Es geht nie darum, was getan werden müsste, es geht immer nur darum, was Sie persönlich tun können und sollten!

Hilfe anbieten!
Ein behutsames Einschreiten mit "Sie scheinen im Moment sehr gestresst zu sein, kann ich vielleicht helfen?" wirkt grundsätzlich weniger provozierend als der Vorwurf "Was machen Sie da mit Ihrem Kind?"

Nicht den Helden spielen!
Sie müssen nicht Ihre Gesundheit aufs Spiel setzen, um zu helfen. Dafür gibt es ausgebildete Personen.

Melden!
Ein Jugendamt oder auch die Polizei können nur so schnell und so gut reagieren, wie sie von dem Verdacht einer Kindesmisshandlung Kenntnis erhalten.
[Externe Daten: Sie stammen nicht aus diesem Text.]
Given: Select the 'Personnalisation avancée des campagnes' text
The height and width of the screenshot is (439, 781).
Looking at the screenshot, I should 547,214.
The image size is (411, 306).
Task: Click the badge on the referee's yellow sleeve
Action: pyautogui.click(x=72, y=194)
Bei Kindesmisshandlung gibt es kein "Anschwärzen"! Lieber einmal einen Fehlalarm, für den sich die zuständige Behörde nachträglich entschuldigt, als ein einziges schwer verletztes oder gar totes Kind mehr.

Die Identifizierung der Ihnen nicht bekannten Personen ermöglichen!
Bei unbekannten Verdächtigen dürfen Sie unter angemessener Berücksichtigung Ihrer Sicherheit Foto- oder Video-Aufzeichnungen von den Verdächtigen, dem betroffenen Kind oder z.B. einem Auto-Kennzeichen machen und diese dann dem Jugendamt oder der Polizei zur Verfügung stellen.

Vertrauen ist gut, Kontrolle ist besser!
Lassen Sie sich den Eingang einer Meldung oder die Erstattung einer Anzeige immer schriftlich bestätigen.

Gar nichts zu tun ist immer falsch!
Was immer Sie versuchen, um einem Kind, das in Gefahr zu sein scheint, zu helfen, ist besser als gar nichts zu tun. Wer gar nichts tut, macht sich mitschuldig.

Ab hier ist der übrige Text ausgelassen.